─── Textauszug
Irrelevant, da Spekulation in alle Richtungen.
  • Im zweiten Teil der Review befassen sich die Autoren mit den positiven Auswirkungen von Sport auf die Funktion des Immunsystems. Interessant dabei ist u.a. der Verweis auf eine Reihe von Studien, die zeigen, dass einzelne Trainingseinheiten geeignet sind, die durch Impfungen ausgelösten Immunantworten zu verbessern. Dabei kann diese Verbesserung allerdings durchaus selektiv sein. Bei einer Studie mit Pneumokokken-Impfungen verbesserte sich die Immunantwort auf einen Teil der durch die Impfungen abgedeckten Stämme, auf andere aber nicht. Außerdem spielen für den Effekt vermutlich weitere Faktoren, wie Alter und Geschlecht, eine Rolle. Es ist also nicht sicher, dass Sport einer Impfung die Immunantwort verbessert - aber nicht unwahrscheinlich. Sport nach der Impfung schadet aber offenbar der Immunantwort eher nicht, kann durchaus sogar einen Nutzen haben - der wäre allerdings abzuwägen gegen andere Risiken. Im Zuge der Covid-Impfkampagnen wurde das Thema auch gelegentlich erörtert und es gab durchaus in den Medien vereinzelt Artikel, die die darauf hinwiesen, dass Sport eventuell auch die Immunreaktion bei Covid-Impfungen verbessern könnte (erinnere mich an einen entsprechenden Artikel im WSJ), viel Beachtung haben diese Stimmen aber nicht gefunden.
Fazit: Auch wenn ich einiges nicht bewerten kann, ist das in der Summe eine spannende Arbeit. Es ist vielleicht zu früh, die „Open-Window"-Hypothese ganz zu begraben, die Review zeigt aber, dass es zahlreiche Einflussfaktoren gibt, die bislang meist ignoriert wurden. Falls es das „Open Window“ überhaupt geben sollte, ist das Fenster vermutlich sehr, sehr viel kleiner als manchmal suggeriert. Zudem sind die positiven Wirkungen von Sport auf das Immunsystem in der öffentlichen Wahrnehmung deutlich "unterbelichtet." Das sagt nicht nur was über den Stand der Forschung, sondern vor allem auch etwas über vorherrschende gesellschaftliche Argumentationsmuster, die sehr dadurch geprägt sind, Gründe zu finden, warum Sport potenziell gefährlich oder schädlich sein könnte.
──────
─── Erfasste Daten
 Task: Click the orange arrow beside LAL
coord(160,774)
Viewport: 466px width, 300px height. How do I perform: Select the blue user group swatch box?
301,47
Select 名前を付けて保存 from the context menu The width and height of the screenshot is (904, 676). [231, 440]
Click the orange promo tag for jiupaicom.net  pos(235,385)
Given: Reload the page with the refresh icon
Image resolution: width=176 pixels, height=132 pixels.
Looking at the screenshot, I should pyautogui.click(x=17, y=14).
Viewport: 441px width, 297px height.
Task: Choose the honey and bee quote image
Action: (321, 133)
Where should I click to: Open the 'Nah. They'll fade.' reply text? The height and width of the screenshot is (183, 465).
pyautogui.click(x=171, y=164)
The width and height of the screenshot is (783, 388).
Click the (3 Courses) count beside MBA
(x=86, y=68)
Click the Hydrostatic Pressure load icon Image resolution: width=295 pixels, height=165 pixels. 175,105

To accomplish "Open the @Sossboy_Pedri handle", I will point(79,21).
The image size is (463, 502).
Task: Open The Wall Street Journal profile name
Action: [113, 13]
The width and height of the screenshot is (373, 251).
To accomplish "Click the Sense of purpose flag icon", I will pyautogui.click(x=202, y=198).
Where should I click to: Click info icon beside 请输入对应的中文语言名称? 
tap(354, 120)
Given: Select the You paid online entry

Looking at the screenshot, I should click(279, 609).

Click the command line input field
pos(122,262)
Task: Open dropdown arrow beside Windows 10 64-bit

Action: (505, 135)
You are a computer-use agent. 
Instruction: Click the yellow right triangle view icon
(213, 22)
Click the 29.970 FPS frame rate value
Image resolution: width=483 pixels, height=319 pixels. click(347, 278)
──────
## Aufgaben:
1. Entscheide für jede der Aussagen (a), (b) und (c), ob sie mit dem Textauszug übereinstimmt, und belege dein Ja oder Nein mit einem wörtlichen Zitat. (a) In der Studie mit Pneumokokken-Impfungen verbesserte sich die Immunantwort auf alle abgedeckten Stämme. (b) Sport nach der Impfung schadet der Immunantwort offenbar eher nicht. (c) Im Fazit wird die „Open-Window"-Hypothese für endgültig widerlegt erklärt.
2. Führe alle Ausdrücke auf, die im Textauszug in Anführungszeichen stehen.

## Lösungen:
1.
(a) Nein: „verbesserte sich die Immunantwort auf einen Teil der durch die Impfungen abgedeckten Stämme, auf andere aber nicht“
(b) Ja: „Sport nach der Impfung schadet aber offenbar der Immunantwort eher nicht“
(c) Nein: „Es ist vielleicht zu früh, die „Open-Window"-Hypothese ganz zu begraben“

2.
- Open-Window
- Open Window
- unterbelichtet